Belinda Reininger Co-Author
University of Texas Health Science Center at Houston, School of Public Health
 
Kelley Gabriel Co-Author
University of Alabama at Birmingham, Birmingham,
 
Nalini Ranjit Co-Author
University of Texas Health Science Center at Houston, School of Public Health
 
Larkin Strong Co-Author
University of Texas MD Anderson Cancer Center
 
MinJae Lee First Author
UTHealth-Houston
 
MinJae Lee Presenting Author
UTHealth-Houston
 
Wednesday, Aug 6: 11:50 AM - 12:05 PM
2273 
Contributed Papers 
Music City Center 
Promoting positive lifestyle behaviors to attenuate lifetime risk of cancers and related chronic diseases is of great interest to public health researchers. Given the growing population diversity, however, due to unobserved/undefined individual heterogeneity in multiple highly correlated measurements of various disease preventive behaviors, statistical modeling to assess these complex data is challenging.
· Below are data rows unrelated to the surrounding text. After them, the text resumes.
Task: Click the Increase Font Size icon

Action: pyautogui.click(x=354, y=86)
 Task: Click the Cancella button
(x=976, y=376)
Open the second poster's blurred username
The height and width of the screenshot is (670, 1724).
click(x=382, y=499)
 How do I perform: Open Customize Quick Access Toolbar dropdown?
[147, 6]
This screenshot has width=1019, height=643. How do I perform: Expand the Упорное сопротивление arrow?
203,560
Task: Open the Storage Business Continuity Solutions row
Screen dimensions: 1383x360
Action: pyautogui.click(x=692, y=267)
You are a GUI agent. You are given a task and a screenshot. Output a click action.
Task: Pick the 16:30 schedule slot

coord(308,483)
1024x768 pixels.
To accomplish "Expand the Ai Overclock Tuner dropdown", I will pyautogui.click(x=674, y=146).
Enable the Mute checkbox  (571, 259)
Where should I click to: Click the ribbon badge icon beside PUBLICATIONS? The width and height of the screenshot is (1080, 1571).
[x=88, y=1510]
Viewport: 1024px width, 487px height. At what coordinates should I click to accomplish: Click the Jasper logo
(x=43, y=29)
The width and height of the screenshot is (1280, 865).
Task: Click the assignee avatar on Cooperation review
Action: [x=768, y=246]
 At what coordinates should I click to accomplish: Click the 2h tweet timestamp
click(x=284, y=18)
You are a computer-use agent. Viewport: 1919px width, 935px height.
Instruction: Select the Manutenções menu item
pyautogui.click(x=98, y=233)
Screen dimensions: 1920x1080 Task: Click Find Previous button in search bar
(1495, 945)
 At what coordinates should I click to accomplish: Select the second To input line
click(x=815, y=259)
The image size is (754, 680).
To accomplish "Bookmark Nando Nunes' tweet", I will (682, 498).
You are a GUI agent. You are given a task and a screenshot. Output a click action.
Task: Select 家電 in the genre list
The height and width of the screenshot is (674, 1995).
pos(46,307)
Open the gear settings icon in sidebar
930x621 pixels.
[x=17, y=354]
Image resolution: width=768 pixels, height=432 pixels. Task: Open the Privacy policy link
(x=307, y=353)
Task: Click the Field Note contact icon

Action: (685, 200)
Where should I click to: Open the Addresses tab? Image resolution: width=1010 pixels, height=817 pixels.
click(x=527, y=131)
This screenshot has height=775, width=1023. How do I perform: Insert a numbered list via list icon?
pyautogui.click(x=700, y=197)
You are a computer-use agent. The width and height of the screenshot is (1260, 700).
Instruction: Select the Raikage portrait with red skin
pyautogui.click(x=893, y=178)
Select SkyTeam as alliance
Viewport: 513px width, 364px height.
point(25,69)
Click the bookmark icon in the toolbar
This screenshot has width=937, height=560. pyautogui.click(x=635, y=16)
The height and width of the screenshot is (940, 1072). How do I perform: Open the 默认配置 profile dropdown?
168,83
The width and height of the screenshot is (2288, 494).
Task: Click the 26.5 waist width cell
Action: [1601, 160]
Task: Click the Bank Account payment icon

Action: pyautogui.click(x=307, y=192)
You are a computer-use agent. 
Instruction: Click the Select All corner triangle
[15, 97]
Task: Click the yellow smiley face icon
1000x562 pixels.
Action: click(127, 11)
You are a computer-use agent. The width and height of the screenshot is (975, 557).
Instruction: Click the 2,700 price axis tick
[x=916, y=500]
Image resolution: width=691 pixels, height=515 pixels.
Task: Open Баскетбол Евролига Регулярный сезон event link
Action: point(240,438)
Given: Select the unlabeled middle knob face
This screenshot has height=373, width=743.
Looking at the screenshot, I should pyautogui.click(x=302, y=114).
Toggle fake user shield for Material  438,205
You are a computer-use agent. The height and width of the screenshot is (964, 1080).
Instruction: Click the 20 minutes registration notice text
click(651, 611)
Biomarkers that identify high-risk individuals may improve our understanding of heterogeneity in risk behavioral patterns, but there is a lack of validated approach that can properly link biomarkers to multiple behaviors by determining their dynamic relations with cancer risk. This is because it requires a validation process and advanced statistical methodology that can address various challenges in analyzing biomarker data, including left-censoring due to detection limits. We propose a new statistical approach to disease-preventive behaviors profiling to address these statistical challenges while providing greater flexibility to characterize risk-specific lifestyle behavioral patterns. We evaluate performance of the proposed method through simulations and real data applications.

Keywords

Biomarkers

Quantile Regression

Lifestyle behaviors

Left-censoring

Longitudinal data 

Main Sponsor

Caucus for Women in Statistics